## Entries taken from a collection:
=== Section Start ===
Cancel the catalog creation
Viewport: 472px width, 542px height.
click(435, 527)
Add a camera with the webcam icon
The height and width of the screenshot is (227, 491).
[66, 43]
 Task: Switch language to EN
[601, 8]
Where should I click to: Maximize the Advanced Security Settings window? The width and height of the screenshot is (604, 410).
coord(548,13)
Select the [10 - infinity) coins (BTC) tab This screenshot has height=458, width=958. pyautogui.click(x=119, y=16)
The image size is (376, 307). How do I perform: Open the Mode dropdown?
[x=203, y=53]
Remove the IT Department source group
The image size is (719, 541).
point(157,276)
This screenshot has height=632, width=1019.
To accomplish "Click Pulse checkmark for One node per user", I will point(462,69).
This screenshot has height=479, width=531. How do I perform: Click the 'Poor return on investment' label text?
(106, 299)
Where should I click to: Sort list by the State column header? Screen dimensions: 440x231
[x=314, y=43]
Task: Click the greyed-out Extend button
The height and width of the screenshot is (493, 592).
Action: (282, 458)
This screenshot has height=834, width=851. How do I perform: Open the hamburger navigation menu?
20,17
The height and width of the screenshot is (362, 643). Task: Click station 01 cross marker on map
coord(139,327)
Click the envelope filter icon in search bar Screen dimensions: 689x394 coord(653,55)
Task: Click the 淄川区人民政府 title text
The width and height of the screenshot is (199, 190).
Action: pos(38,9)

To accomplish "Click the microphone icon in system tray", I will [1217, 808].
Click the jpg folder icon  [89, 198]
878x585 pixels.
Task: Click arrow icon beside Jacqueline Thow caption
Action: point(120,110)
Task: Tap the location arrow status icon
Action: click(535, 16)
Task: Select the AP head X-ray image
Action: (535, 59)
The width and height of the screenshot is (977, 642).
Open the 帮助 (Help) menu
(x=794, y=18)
=== Section End ===
From the first line down to the last, give the records again exactly.

Cancel the catalog creation
Viewport: 472px width, 542px height.
click(435, 527)
Add a camera with the webcam icon
The height and width of the screenshot is (227, 491).
[66, 43]
 Task: Switch language to EN
[601, 8]
Where should I click to: Maximize the Advanced Security Settings window? The width and height of the screenshot is (604, 410).
coord(548,13)
Select the [10 - infinity) coins (BTC) tab This screenshot has height=458, width=958. pyautogui.click(x=119, y=16)
The image size is (376, 307). How do I perform: Open the Mode dropdown?
[x=203, y=53]
Remove the IT Department source group
The image size is (719, 541).
point(157,276)
This screenshot has height=632, width=1019.
To accomplish "Click Pulse checkmark for One node per user", I will point(462,69).
This screenshot has height=479, width=531. How do I perform: Click the 'Poor return on investment' label text?
(106, 299)
Where should I click to: Sort list by the State column header? Screen dimensions: 440x231
[x=314, y=43]
Task: Click the greyed-out Extend button
The height and width of the screenshot is (493, 592).
Action: (282, 458)
This screenshot has height=834, width=851. How do I perform: Open the hamburger navigation menu?
20,17
The height and width of the screenshot is (362, 643). Task: Click station 01 cross marker on map
coord(139,327)
Click the envelope filter icon in search bar Screen dimensions: 689x394 coord(653,55)
Task: Click the 淄川区人民政府 title text
The width and height of the screenshot is (199, 190).
Action: pos(38,9)

To accomplish "Click the microphone icon in system tray", I will [1217, 808].
Click the jpg folder icon  [89, 198]
878x585 pixels.
Task: Click arrow icon beside Jacqueline Thow caption
Action: point(120,110)
Task: Tap the location arrow status icon
Action: click(535, 16)
Task: Select the AP head X-ray image
Action: (535, 59)
The width and height of the screenshot is (977, 642).
Open the 帮助 (Help) menu
(x=794, y=18)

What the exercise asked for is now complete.